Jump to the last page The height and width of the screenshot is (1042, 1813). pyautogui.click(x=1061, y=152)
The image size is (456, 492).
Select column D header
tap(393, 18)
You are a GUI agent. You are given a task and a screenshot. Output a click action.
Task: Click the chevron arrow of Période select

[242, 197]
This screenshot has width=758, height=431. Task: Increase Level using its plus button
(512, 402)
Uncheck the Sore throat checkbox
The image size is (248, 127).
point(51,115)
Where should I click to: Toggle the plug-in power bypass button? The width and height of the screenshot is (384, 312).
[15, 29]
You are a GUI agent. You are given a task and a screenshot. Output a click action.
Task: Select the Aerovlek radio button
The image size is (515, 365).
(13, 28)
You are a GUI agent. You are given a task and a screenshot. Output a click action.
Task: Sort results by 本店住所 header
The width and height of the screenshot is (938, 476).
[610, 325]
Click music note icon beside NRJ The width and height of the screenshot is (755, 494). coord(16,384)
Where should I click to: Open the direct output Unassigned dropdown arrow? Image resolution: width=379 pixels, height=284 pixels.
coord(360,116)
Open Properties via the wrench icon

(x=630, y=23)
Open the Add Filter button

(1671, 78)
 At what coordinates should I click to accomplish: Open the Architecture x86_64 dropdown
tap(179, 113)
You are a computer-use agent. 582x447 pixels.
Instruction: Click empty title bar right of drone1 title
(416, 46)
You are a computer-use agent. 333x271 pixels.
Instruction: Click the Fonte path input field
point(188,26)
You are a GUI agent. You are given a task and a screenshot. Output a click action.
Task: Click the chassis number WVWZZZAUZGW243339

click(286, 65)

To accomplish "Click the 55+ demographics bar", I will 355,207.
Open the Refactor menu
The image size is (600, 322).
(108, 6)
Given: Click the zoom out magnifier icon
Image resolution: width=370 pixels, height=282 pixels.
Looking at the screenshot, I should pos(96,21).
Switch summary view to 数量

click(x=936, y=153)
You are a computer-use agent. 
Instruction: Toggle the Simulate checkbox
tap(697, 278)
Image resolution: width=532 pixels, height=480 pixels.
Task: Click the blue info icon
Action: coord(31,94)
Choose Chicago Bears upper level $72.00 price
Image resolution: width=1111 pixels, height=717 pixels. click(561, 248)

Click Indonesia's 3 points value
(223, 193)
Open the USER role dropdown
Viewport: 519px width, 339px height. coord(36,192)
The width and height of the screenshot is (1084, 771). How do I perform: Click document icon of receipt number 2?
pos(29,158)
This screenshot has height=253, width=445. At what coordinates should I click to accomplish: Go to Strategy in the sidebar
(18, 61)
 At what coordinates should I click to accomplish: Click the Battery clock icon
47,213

□ □ □ □

> _WHAT TO WORK ON_:
Express the lines as a numbered list with blank lines omitted, starting at the line containing "Click Indonesia's 3 points value" and ending at the last line.

> _TASK OUTPUT_:
1. Click Indonesia's 3 points value
2. (223, 193)
3. Open the USER role dropdown
4. Viewport: 519px width, 339px height. coord(36,192)
5. The width and height of the screenshot is (1084, 771). How do I perform: Click document icon of receipt number 2?
6. pos(29,158)
7. This screenshot has height=253, width=445. At what coordinates should I click to accomplish: Go to Strategy in the sidebar
8. (18, 61)
9.  At what coordinates should I click to accomplish: Click the Battery clock icon
10. 47,213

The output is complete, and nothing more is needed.